According to a very smart FileMaker developer and friend of mine, the text in a FileMaker 7-12 format file can be restored by reversing the “proprietary Unicode compression algorithm” mentioned above in the FileMaker 7 White Paper. The screenshot above is a demonstration of this capability.
There are also programs like Passware that are able to go through FMP12, FP7, FP6, FP5, FP4, FP3 formatted files and overwrite a password, replacing the existing password with a new one that allows users to open the file. I have used Passware in the past to recover a lost password for a customer — the company’s tech support person had left town, and there was nothing written down for management to refer to.
FileMaker Pro 13 File (.fmp12 Encrypted) in a Text Editor
It appears that FileMaker Pro 13’s AES 256-bit database encryption would be challenging unless you have some help from the NSA.
1) Unencrypted version of the file
2) Encrypted version of the same file open in a Text Editor
3) Encrypted version of the file, open in FileMaker Pro 13 simultaneously opened in a text editor.
I experimented with opening the Encrypted version of the database when it was open in FileMaker Pro, I then opened the same database file in my text editor and it still looks encrypted, so it seems that FileMaker Pro 13 is decrypting on the fly, rather than fully decrypting the file when it opens.
Security is never done, because cyber crime is a moving target. The move towards file encryption in FileMaker Pro 13 is definitely a good thing, but FileMaker developers should not rest easy as new attack vectors are always emerging. Sophisticated hackers have access to advanced techniques like scraping the RAM of a server to look at data in an unencrypted state. We don’t know how FileMaker Server would fare under such scrutiny.
As developers, we have benefited by the scale of our projects — most of us are not running Target customer databases that contain millions of credit cards. We benefit by security through obscurity. FileMaker databases have not been as much of a target as larger scale SQL databases.
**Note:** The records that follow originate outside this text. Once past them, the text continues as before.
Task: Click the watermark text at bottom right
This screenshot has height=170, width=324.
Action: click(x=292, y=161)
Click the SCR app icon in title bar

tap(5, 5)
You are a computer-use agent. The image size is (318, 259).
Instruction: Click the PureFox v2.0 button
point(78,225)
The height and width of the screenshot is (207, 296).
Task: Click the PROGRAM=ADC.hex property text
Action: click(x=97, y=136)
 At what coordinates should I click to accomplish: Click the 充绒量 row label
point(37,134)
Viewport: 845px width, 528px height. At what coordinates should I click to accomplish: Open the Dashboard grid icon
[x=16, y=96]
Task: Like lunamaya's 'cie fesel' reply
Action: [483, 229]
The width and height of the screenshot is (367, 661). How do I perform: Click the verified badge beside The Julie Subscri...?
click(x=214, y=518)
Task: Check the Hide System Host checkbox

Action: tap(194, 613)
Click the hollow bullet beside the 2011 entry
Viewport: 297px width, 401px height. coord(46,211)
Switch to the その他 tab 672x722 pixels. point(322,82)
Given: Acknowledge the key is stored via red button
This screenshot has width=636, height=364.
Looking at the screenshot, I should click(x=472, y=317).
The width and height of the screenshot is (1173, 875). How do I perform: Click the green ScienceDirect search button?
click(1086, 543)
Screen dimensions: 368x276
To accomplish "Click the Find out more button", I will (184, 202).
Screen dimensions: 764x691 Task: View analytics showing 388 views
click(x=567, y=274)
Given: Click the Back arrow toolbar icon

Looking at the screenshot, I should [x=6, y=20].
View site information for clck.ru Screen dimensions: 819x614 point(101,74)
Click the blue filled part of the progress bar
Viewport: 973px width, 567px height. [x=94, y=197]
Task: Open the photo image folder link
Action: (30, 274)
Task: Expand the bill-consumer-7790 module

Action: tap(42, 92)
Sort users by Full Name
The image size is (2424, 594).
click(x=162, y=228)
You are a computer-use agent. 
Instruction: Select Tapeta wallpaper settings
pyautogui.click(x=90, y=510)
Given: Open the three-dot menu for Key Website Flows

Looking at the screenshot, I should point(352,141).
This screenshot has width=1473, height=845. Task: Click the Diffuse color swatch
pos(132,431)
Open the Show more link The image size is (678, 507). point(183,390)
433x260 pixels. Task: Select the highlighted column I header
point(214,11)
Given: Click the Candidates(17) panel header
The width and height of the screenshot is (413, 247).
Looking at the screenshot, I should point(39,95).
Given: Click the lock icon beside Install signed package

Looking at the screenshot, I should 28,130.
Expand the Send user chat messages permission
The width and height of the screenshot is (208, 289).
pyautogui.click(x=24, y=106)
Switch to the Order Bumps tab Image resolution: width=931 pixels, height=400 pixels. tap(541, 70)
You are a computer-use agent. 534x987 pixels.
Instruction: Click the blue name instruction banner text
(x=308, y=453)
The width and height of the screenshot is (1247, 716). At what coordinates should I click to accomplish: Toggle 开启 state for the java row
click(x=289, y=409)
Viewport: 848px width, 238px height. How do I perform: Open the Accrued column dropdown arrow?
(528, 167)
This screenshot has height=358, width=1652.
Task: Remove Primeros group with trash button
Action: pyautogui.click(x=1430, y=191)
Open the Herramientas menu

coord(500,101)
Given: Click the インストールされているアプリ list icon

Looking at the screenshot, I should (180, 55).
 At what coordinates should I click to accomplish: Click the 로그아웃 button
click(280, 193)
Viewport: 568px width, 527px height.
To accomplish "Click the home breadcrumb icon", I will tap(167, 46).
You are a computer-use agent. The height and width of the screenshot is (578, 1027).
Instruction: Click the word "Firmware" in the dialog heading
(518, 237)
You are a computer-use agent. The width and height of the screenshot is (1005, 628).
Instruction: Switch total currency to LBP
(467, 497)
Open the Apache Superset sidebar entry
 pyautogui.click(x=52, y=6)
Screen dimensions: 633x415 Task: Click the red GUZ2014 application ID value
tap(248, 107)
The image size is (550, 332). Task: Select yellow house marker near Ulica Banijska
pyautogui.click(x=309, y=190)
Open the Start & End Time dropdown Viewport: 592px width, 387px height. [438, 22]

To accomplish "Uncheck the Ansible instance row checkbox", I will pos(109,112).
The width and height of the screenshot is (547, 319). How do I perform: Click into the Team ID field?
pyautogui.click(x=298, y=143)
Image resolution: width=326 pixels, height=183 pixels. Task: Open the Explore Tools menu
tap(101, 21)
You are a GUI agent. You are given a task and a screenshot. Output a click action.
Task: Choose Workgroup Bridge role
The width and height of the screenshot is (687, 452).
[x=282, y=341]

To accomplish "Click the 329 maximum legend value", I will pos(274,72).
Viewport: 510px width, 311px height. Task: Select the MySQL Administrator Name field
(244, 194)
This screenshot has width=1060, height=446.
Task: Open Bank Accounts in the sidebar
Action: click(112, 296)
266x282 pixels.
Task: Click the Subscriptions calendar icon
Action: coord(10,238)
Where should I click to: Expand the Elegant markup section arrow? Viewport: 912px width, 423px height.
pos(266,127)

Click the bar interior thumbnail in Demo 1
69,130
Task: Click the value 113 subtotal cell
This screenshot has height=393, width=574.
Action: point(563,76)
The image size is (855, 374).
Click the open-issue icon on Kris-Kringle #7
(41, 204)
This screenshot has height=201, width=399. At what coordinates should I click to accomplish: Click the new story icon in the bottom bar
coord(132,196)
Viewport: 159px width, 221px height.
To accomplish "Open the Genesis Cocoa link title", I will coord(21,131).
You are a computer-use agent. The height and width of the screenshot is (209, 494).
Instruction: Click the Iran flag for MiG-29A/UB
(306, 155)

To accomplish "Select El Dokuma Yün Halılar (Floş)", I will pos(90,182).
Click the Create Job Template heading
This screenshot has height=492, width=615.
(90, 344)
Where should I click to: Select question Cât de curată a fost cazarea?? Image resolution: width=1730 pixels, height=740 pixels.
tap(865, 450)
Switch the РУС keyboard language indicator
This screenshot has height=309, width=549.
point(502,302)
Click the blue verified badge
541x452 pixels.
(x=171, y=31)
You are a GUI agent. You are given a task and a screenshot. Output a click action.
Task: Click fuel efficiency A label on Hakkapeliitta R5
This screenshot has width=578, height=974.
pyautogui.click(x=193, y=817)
It may be time for an assessment of the data you are collecting. Database developers think nothing of adding fields of detailed data on customers, on the theory that more is always being better. Perhaps it is time to think about ways to reduce the amount and quality of data you store on your customers.
A few years back it might have been acceptable to collect credit card numbers. Now it is much better to set up your system with just a reference number to a third-party credit card processor. For things like monthly billings, instead of sending the credit card information, a reference code is stored and sent to incur a new charge to the credit card. No data is stored in FileMaker except that reference code.
Do you really need a customers full mailing address? When was the last time you mailed anything? Have all your customer communications switched to email? How about asking for cross streets or a postal code for customer mapping purposes? Obviously if you are delivering them packages, you need this, but if you are a retail store and just want a general idea of where your customers are coming from, perhaps cross streets are sufficient.
“At first we were worried that our customers would be apprehensive to give us their phone numbers. It turns out that very few people had issues with giving out their cell number because the value of doing so outweighs the negatives. We also delete the phone numbers at the end of the night and tell our customers that we do so.” –Designing FileMaker
Are actual birthdates crucial? If you need to know they are over a certain age, for an activity, just record an approximate date, say the first day of the month their birthday occurs in. Round the data where possible.
In the end, perhaps the less data you can store on your customers, the better. Just store what you really need to serve them effectively.